* [Activity] Scan the material below for "blue", then return each line that contains it.

########################################

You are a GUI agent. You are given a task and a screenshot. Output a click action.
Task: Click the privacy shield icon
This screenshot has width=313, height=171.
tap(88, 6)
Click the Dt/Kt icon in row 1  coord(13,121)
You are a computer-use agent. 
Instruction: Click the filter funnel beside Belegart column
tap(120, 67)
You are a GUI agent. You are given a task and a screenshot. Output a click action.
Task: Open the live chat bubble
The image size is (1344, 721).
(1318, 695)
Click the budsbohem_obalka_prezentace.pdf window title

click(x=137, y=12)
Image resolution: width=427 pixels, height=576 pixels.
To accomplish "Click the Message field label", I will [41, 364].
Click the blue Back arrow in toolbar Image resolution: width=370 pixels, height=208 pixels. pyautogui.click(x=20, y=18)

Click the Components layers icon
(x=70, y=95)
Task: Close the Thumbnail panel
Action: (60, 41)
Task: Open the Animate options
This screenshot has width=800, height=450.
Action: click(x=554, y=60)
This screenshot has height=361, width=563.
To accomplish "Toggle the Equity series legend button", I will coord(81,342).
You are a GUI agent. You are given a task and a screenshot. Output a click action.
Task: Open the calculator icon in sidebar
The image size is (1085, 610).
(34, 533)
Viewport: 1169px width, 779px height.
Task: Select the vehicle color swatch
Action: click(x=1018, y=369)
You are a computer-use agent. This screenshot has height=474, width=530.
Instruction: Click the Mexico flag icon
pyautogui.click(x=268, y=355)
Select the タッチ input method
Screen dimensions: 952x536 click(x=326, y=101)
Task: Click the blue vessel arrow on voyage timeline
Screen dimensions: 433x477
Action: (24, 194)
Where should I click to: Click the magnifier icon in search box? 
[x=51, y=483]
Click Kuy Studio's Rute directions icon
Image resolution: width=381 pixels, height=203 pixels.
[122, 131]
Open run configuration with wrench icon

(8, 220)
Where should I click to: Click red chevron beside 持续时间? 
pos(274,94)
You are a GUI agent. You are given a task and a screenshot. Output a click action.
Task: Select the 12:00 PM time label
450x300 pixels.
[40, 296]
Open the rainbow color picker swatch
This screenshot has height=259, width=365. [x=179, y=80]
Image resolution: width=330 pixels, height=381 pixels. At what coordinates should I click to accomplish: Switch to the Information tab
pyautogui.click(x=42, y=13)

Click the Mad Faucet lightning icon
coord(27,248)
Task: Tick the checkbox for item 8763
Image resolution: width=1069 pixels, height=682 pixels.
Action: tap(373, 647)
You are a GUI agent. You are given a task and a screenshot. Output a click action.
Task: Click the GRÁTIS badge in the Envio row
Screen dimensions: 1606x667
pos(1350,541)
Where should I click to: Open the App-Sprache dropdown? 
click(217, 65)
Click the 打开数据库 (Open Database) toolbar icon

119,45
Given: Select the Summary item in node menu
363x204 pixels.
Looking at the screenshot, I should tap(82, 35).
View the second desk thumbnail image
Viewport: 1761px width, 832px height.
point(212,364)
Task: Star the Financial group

########################################

* [Task answer]
Click the blue Back arrow in toolbar Image resolution: width=370 pixels, height=208 pixels. pyautogui.click(x=20, y=18)
Task: Click the blue vessel arrow on voyage timeline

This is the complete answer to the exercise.